In the letter dated June 3, Heffernan writes that both she and Patrick are "dubious" of the state taking on the "federal role of immigration enforcement," and "skeptical" of its affect on state residents, citing reports of racial profiling.
The decision not to implement the program is being heralded by immigration advocates. Gwendolyn Hampton VanSant, executive director of Berkshires-based Multicultural BRIDGE, which works to integrate immigrants into their communites, wrote a letter to Patrick in May describing her concerns with the program.
"Secure Communities is going to make everybody get scared again, because there's always a fear of change, and there's a fear of what resources are going to be lost or reallocated in the area."

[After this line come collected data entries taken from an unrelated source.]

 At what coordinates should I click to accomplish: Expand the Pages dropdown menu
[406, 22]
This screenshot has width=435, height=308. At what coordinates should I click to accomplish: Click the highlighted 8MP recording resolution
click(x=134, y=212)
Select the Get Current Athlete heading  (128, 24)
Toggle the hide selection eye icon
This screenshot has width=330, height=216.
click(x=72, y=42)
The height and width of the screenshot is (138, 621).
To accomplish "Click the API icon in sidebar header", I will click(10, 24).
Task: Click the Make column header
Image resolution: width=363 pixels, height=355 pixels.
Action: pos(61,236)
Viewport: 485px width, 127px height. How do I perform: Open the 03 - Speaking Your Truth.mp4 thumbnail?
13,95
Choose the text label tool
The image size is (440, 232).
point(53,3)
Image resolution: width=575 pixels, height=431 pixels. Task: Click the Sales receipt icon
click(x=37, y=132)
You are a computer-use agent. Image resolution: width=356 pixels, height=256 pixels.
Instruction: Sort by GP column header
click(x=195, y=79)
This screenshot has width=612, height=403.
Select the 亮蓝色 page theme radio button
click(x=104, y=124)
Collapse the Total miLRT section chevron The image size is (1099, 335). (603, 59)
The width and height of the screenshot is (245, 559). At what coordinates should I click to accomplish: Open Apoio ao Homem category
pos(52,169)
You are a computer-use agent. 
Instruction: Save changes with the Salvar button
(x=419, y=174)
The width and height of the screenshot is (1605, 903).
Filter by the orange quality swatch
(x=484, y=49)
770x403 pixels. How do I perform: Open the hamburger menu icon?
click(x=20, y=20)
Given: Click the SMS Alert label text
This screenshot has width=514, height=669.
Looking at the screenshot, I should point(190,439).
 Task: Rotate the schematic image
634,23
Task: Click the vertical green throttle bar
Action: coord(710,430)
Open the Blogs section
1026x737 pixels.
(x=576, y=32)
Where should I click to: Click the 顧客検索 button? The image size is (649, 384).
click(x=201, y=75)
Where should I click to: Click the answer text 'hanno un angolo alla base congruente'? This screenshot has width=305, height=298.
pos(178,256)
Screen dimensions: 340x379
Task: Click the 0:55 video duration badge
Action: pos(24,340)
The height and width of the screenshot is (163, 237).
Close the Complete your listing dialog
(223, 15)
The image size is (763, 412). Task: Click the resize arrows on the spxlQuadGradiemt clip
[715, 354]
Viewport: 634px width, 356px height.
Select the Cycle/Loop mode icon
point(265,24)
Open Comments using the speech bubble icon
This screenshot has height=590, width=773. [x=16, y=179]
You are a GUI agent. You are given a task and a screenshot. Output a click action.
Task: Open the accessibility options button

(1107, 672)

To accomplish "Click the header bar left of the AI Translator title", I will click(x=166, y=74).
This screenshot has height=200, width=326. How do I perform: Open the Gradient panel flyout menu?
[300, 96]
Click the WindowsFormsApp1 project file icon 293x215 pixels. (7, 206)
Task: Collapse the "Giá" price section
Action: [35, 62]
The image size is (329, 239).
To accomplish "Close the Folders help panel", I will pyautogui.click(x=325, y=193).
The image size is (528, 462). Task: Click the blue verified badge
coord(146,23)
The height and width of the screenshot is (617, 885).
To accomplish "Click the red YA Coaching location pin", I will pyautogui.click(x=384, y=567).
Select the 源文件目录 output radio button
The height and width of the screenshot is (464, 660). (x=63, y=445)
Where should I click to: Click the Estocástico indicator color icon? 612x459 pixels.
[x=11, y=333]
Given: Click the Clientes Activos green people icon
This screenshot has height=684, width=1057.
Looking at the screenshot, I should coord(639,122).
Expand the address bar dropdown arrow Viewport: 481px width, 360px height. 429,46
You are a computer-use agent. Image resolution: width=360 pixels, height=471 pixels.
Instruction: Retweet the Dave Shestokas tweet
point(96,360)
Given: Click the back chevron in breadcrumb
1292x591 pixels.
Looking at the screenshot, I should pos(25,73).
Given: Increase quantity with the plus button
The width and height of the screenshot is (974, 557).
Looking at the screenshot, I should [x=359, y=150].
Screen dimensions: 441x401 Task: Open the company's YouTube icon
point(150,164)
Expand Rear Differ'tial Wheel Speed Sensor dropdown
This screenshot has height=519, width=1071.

"This is just saying, There's a threat. There are lots of criminals. We need to get them out of here.' The fear that's being instilled on both sides is really not beneficial to anyone and I feel like a lot of times these policies play on peoples' fear and anxiety and ignorance."
In her letter to Patrick, VanSant said the program promotes profiling and reinforces the irrational fear that immigrants are taking resources out of the community, when in fact, she says, they are adding to it.
"We only gain from this diverse group of people who support our area."
"There have been surges of people being racially profiled or mistreated, and all of the agencies work together and really talk to the different entities and work on that. If this gets implemented it sort of sets if all back that they were right to begin with; to be concerned about these people coming into our area, to feel like they're threatened in some way."
Hilary Greene, director of the Berkshire Immigrant Center, explained how recently released statistics on the program show it has not been effective in the deportation of criminals.
"They want to focus their resources on level one' offenders who are very serious criminals, those convicted of aggravated felonies. But that's not what's happening with the program."
The program was activated in the Boston area in November of 2008. ICE statistics show 137 convicted criminal aliens have been deported from the state since the program began. However, 180 of the 345 aliens deported, over 50 percent, had no criminal records. Here's Greene.
"Initially the concern was that there was no data. They weren't sure how implementing this was going to play out; would it catch the criminals (or) would it catch the hard working people whose only violations are being in the country? Now that they have collected these stories and collected this data, the concern about the program is definitely going to spread across the country."
While concern about the program has been voiced in several states, there is also concern that states do not have the right to simply opt out.
VanSant said those states that make it clear they do not wish to participate may end up in a battle against other elected officials who are politically invested in the program being successfully implemented.
"I think it's going to be a battle, I hope it's one that we win. I'm hoping that people who support Governor Patrick and his view are strong and that the communities and the local residents support him and continue to support him."
Greene agreed that the decisions made by both Patrick and New York Governor Andrew Cuomo weren't politically popular and said she expects debate on the merits of the program to continue across the country in the coming months.
"While I think it allays fears temporarily, it's still kind of on the table and there's definitely growing concern."